Source data
◇ ◇ ◇ ◇ ◇

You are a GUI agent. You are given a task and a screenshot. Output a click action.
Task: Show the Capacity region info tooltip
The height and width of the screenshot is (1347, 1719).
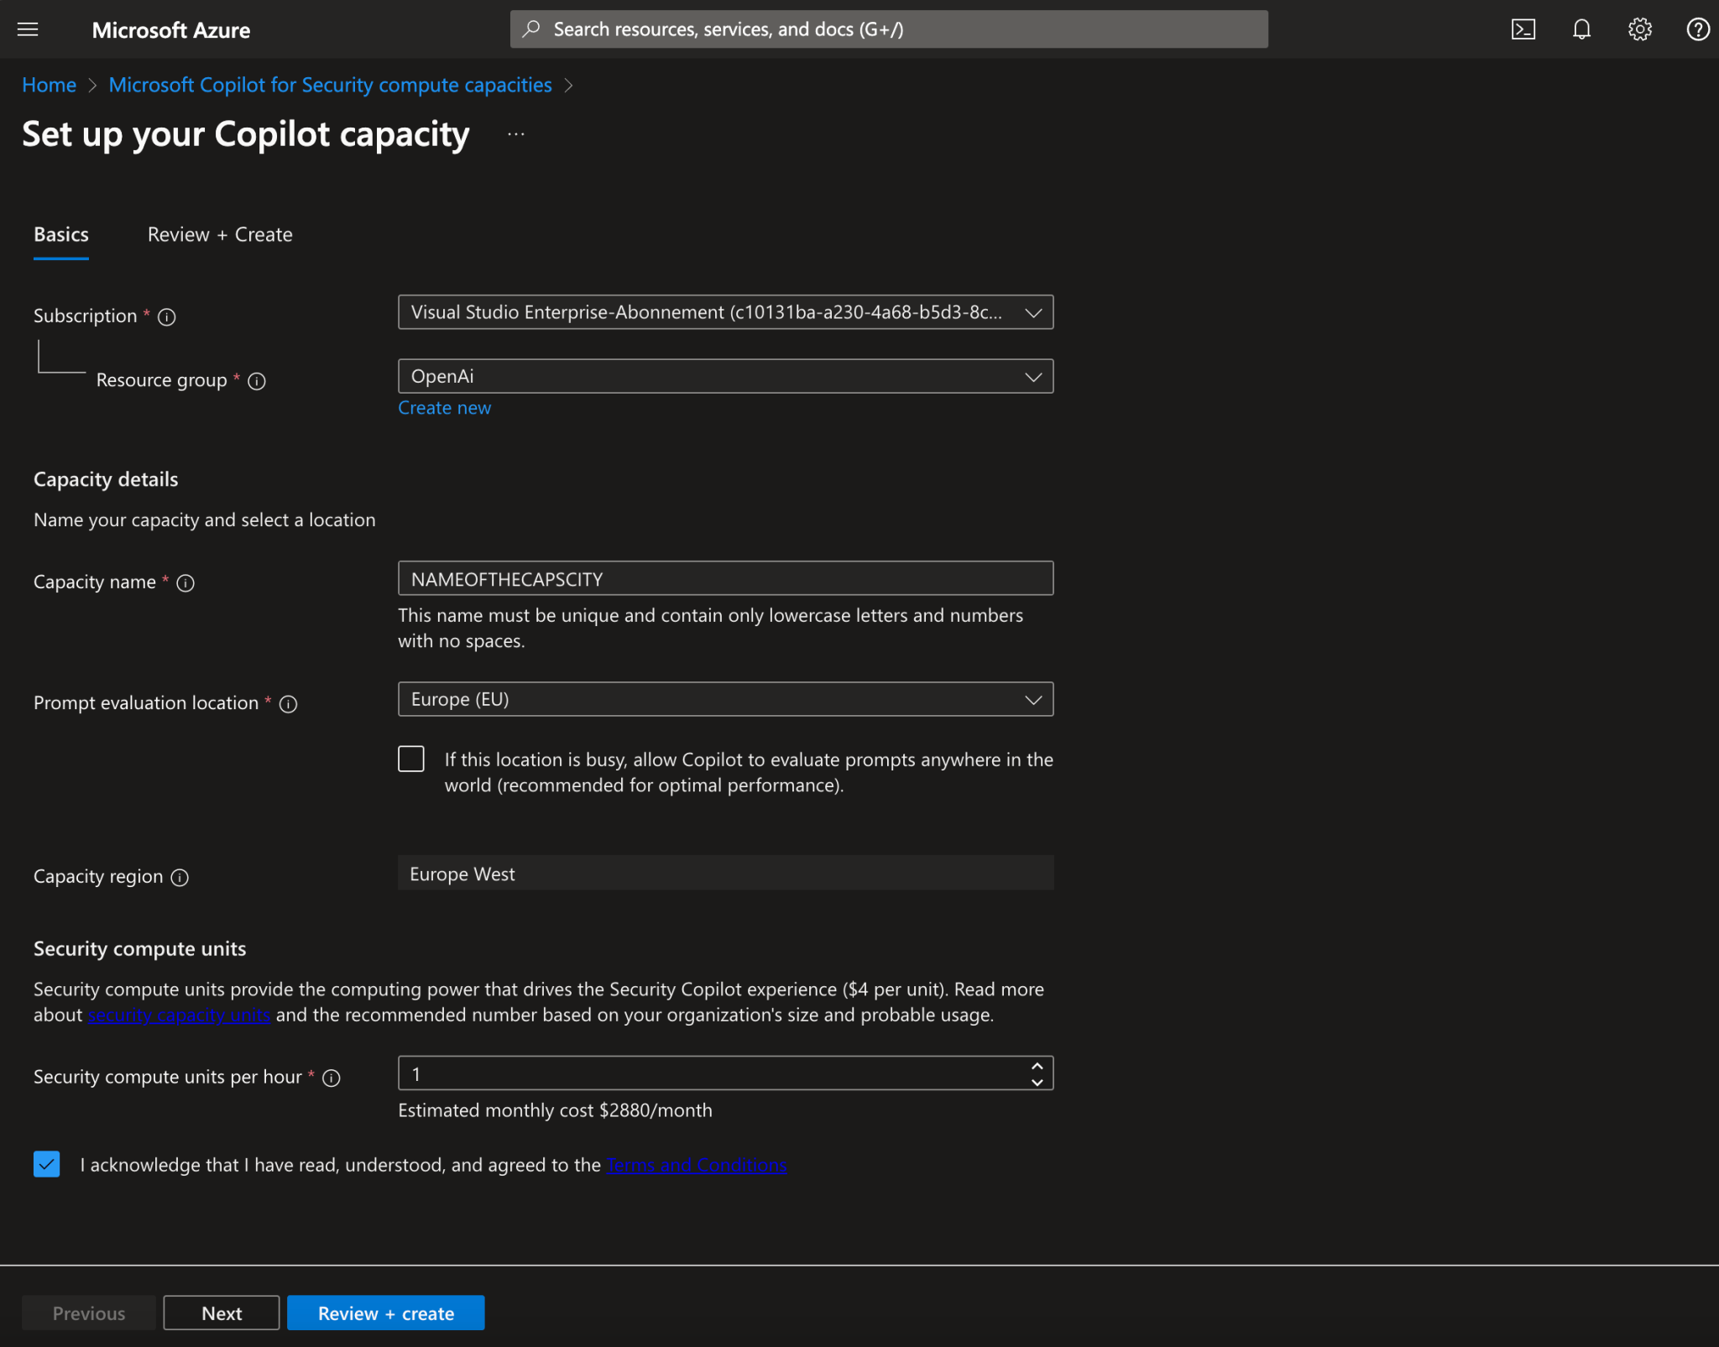point(180,878)
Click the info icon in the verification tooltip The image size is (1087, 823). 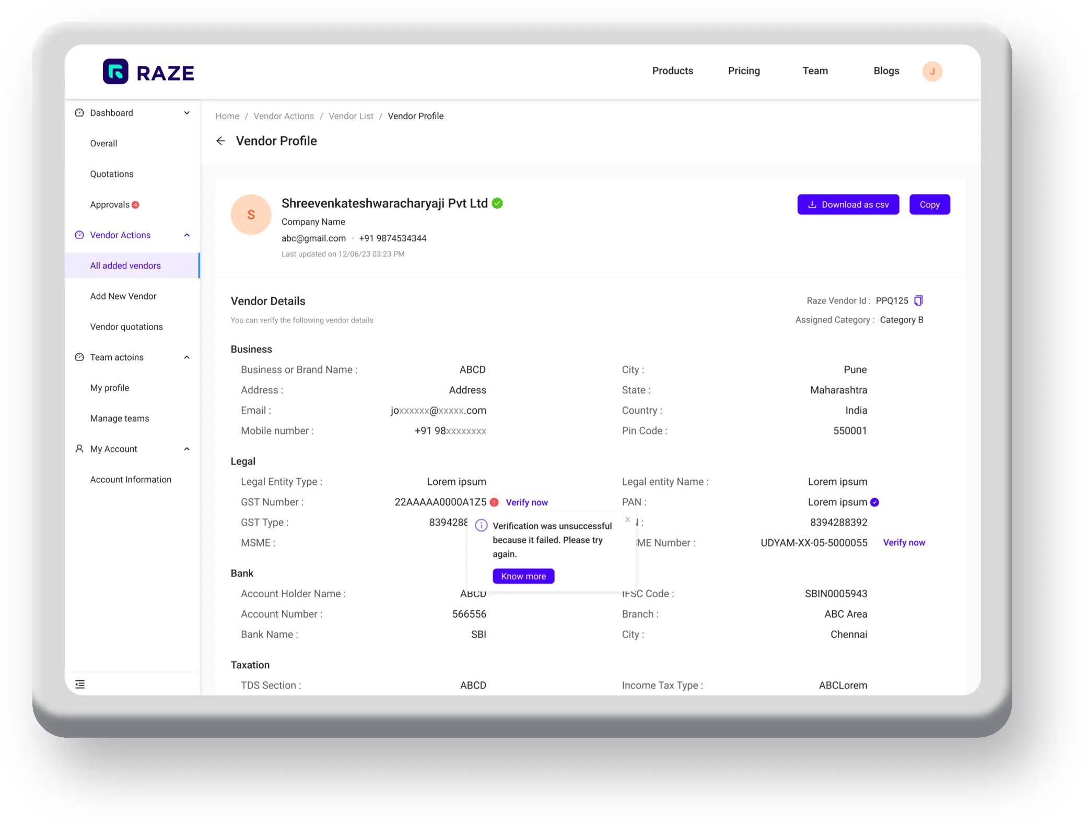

◇ ◇ ◇ ◇ ◇

WORK TASK: Once the pictures are set aside, the remaining data must be transcribed exactly.

WORKED SOLUTION:
You are a GUI agent. You are given a task and a screenshot. Output a click action.
Task: Show the Capacity region info tooltip
The height and width of the screenshot is (1347, 1719).
point(180,878)
Click the info icon in the verification tooltip The image size is (1087, 823). 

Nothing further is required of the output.